[Stored items]
★ ★ ★

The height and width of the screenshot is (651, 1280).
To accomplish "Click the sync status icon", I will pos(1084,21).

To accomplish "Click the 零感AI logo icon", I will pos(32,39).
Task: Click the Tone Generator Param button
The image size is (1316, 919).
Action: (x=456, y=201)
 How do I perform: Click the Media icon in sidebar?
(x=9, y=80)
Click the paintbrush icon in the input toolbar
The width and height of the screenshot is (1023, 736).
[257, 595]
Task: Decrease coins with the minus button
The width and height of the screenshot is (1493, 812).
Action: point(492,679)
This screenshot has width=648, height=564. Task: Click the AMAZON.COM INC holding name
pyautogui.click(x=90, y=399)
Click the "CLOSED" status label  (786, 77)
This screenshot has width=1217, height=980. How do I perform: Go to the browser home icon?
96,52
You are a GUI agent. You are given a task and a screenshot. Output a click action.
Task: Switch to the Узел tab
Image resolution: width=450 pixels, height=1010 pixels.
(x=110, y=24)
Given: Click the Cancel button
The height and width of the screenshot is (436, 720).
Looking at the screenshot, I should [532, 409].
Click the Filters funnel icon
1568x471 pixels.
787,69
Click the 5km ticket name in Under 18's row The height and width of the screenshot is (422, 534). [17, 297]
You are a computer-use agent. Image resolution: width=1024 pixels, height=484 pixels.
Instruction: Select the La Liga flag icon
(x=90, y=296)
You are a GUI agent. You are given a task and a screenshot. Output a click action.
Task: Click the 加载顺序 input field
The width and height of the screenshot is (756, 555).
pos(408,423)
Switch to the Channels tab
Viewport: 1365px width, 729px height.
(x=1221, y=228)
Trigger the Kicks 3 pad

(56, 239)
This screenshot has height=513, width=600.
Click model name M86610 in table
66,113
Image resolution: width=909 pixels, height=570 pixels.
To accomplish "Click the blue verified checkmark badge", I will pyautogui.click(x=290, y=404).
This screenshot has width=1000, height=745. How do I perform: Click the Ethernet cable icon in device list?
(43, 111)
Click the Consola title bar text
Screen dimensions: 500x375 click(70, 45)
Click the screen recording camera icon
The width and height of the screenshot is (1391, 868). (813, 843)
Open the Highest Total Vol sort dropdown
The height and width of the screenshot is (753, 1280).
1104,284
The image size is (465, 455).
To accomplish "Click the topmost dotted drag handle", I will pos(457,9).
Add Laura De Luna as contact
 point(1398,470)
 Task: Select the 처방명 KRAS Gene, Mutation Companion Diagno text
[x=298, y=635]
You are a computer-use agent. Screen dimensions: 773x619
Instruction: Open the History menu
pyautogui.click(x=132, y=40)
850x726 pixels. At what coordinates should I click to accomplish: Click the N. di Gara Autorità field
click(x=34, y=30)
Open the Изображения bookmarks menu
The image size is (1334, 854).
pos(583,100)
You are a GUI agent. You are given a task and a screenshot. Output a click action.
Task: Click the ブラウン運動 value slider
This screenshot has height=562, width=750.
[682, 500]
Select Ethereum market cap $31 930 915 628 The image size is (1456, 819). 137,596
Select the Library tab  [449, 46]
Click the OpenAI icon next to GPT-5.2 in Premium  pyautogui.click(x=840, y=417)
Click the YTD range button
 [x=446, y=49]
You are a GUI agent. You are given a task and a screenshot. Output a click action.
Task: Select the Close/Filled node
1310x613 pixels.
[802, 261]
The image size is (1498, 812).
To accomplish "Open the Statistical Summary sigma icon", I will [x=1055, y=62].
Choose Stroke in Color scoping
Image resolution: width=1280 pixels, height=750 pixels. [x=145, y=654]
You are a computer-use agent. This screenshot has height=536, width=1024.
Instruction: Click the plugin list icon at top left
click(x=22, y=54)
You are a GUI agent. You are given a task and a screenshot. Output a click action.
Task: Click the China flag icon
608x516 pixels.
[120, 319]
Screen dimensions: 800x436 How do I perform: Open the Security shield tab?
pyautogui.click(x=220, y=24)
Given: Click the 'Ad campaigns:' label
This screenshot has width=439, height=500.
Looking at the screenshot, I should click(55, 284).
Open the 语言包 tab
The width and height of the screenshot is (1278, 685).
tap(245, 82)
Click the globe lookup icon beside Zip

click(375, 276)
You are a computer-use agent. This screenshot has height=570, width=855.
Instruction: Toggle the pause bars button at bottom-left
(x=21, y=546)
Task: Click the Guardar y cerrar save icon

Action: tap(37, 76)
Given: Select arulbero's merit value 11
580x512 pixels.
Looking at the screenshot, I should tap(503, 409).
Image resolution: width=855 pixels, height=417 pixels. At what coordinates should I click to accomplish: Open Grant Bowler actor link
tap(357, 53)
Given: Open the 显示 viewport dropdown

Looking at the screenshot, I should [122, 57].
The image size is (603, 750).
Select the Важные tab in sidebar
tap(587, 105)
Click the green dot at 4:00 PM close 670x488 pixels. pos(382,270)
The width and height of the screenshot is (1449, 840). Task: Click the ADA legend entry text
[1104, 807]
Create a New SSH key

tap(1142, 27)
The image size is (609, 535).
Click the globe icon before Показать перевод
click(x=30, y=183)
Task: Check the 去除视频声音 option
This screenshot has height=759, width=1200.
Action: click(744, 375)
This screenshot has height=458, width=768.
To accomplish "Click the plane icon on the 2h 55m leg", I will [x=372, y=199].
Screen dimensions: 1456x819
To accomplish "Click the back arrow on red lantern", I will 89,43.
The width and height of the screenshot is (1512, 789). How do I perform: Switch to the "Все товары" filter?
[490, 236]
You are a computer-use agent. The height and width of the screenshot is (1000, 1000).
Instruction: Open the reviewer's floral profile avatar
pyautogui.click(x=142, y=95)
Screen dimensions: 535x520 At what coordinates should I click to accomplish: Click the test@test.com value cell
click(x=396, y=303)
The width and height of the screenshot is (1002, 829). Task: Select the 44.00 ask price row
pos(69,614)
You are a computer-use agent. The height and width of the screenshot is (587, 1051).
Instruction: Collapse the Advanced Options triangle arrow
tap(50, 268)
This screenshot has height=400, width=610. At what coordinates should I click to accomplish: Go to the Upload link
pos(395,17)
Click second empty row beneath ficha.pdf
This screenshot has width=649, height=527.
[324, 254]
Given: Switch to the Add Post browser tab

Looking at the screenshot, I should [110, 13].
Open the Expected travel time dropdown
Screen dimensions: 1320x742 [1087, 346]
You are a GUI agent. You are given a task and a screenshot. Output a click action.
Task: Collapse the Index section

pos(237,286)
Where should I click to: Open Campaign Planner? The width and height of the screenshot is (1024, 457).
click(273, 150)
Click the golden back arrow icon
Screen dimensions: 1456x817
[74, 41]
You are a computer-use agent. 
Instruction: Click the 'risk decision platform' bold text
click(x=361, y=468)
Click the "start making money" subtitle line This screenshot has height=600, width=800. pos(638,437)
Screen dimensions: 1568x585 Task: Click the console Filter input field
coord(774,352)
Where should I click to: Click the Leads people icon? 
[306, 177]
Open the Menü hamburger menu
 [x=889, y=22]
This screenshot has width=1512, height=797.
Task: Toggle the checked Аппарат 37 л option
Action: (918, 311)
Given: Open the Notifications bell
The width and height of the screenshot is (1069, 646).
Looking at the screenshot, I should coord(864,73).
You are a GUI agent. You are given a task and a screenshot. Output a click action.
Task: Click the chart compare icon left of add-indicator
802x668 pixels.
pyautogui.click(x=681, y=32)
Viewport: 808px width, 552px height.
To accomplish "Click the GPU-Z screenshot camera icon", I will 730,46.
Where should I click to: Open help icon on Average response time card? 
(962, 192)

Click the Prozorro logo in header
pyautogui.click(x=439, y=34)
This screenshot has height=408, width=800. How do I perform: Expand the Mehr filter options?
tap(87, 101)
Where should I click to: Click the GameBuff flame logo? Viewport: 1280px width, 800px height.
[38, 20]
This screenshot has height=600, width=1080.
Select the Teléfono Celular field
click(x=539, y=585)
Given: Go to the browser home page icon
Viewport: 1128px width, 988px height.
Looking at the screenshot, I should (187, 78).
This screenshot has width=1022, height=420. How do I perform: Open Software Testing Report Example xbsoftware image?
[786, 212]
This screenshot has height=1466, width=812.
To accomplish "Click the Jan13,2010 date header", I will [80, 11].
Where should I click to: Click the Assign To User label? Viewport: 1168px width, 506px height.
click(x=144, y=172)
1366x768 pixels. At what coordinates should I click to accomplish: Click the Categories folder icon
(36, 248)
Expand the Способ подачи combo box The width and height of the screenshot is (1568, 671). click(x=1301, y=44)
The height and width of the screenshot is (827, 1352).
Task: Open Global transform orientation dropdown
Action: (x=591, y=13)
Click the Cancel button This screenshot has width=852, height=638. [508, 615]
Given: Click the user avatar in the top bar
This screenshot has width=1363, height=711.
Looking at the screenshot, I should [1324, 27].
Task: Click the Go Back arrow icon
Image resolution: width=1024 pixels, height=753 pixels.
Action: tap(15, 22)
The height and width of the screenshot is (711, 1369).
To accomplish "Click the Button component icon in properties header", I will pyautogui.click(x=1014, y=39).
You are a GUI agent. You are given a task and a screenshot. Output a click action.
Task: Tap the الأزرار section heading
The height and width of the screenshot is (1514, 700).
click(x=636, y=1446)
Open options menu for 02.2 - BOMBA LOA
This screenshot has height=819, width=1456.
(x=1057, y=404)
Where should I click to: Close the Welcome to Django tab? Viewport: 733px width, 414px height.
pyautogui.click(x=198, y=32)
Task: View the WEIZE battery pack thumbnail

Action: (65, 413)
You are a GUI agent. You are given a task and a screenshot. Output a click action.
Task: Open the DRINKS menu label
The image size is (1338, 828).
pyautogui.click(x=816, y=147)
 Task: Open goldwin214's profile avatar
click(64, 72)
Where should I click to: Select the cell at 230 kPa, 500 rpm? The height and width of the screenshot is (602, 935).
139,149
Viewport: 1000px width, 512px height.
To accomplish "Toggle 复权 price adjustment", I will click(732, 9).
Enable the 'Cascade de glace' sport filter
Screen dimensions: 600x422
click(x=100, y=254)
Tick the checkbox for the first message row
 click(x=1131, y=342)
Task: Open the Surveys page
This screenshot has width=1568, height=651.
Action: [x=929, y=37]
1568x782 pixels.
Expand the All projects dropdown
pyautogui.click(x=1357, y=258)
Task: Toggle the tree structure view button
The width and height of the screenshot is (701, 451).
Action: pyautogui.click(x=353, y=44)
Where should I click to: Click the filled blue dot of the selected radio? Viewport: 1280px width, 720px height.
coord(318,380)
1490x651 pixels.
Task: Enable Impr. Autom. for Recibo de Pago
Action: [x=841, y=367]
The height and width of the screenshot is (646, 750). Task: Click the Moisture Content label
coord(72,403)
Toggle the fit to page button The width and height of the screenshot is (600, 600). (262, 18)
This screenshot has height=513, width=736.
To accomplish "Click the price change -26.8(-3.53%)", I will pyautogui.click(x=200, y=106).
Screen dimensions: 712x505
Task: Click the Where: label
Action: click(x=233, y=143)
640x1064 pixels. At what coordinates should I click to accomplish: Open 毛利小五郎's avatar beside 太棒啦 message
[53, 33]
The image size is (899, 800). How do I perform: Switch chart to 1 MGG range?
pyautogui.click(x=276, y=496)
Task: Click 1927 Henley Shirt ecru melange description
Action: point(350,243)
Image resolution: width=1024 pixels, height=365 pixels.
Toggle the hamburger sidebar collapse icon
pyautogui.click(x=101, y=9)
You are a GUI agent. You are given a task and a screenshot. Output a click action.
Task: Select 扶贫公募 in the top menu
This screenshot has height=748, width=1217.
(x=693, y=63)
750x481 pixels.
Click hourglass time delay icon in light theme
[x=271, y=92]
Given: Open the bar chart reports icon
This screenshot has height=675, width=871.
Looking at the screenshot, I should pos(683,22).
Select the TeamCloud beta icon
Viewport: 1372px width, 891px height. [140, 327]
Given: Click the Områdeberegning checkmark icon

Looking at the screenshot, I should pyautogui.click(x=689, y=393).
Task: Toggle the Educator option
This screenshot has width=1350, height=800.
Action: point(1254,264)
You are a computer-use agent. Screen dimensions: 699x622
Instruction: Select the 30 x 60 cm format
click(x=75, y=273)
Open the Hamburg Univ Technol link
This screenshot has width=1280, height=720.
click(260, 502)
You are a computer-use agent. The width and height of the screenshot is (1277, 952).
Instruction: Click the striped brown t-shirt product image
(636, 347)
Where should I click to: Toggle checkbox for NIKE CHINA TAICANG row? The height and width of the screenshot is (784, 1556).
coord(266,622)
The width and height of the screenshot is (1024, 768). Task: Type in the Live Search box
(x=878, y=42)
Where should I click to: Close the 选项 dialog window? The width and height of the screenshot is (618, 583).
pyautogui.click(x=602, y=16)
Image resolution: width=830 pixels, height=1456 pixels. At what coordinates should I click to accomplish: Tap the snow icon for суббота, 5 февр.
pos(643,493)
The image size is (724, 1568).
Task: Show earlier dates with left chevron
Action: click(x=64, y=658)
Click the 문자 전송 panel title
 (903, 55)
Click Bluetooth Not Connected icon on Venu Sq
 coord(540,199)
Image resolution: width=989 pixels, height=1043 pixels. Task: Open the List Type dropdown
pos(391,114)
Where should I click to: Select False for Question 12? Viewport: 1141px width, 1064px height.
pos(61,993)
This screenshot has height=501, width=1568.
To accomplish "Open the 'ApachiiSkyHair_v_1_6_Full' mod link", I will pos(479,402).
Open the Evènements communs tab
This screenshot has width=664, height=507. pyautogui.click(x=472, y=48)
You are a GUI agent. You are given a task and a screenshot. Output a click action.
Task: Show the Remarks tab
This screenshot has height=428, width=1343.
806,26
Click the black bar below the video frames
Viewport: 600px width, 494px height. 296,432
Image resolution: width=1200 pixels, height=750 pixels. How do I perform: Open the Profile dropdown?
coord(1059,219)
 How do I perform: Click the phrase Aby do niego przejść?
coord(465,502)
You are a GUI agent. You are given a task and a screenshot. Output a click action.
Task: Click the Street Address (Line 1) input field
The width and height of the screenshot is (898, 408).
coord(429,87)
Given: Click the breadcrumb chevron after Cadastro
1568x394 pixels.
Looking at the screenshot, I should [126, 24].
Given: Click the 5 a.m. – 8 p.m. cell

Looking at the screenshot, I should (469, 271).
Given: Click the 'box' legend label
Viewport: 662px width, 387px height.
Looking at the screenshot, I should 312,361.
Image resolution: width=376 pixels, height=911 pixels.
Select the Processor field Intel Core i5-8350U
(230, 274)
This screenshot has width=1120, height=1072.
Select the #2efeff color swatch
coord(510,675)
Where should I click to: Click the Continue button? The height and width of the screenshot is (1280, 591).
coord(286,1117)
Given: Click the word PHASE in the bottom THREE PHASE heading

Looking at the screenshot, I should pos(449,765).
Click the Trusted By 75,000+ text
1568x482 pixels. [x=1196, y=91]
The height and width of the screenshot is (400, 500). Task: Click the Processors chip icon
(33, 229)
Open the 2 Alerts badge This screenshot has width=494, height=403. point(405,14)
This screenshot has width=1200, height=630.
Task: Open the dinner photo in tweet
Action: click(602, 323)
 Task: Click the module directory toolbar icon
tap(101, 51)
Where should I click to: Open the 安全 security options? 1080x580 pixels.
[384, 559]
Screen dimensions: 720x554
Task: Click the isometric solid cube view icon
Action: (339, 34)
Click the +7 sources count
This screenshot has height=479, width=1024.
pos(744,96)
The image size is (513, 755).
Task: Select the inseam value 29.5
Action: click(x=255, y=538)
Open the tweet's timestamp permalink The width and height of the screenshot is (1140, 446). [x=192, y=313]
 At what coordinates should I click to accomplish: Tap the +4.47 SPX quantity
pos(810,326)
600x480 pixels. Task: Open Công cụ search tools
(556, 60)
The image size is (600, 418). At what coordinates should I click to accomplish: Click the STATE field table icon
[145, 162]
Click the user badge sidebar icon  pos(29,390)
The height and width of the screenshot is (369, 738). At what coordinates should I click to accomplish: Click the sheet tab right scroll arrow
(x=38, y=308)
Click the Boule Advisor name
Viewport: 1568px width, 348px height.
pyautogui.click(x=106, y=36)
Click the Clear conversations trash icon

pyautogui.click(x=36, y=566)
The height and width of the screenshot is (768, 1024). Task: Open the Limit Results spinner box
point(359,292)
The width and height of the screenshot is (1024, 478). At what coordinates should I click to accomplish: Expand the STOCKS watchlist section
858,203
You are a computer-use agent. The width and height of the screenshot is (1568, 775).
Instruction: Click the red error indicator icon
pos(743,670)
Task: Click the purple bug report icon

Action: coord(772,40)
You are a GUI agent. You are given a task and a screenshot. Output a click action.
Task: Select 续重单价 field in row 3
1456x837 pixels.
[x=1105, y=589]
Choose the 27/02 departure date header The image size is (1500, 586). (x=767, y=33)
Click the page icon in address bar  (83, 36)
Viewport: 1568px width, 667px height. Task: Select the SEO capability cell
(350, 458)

★ ★ ★

[Exercise] Starting with the first line of the entries, transcribe every line up to and including the one with "Task: Click the 加载顺序 input field".

[Exercise response]
The height and width of the screenshot is (651, 1280).
To accomplish "Click the sync status icon", I will pos(1084,21).

To accomplish "Click the 零感AI logo icon", I will pos(32,39).
Task: Click the Tone Generator Param button
The image size is (1316, 919).
Action: (x=456, y=201)
 How do I perform: Click the Media icon in sidebar?
(x=9, y=80)
Click the paintbrush icon in the input toolbar
The width and height of the screenshot is (1023, 736).
[257, 595]
Task: Decrease coins with the minus button
The width and height of the screenshot is (1493, 812).
Action: point(492,679)
This screenshot has width=648, height=564. Task: Click the AMAZON.COM INC holding name
pyautogui.click(x=90, y=399)
Click the "CLOSED" status label  (786, 77)
This screenshot has width=1217, height=980. How do I perform: Go to the browser home icon?
96,52
You are a GUI agent. You are given a task and a screenshot. Output a click action.
Task: Switch to the Узел tab
Image resolution: width=450 pixels, height=1010 pixels.
(x=110, y=24)
Given: Click the Cancel button
The height and width of the screenshot is (436, 720).
Looking at the screenshot, I should [532, 409].
Click the Filters funnel icon
1568x471 pixels.
787,69
Click the 5km ticket name in Under 18's row The height and width of the screenshot is (422, 534). [17, 297]
You are a computer-use agent. Image resolution: width=1024 pixels, height=484 pixels.
Instruction: Select the La Liga flag icon
(x=90, y=296)
You are a GUI agent. You are given a task and a screenshot. Output a click action.
Task: Click the 加载顺序 input field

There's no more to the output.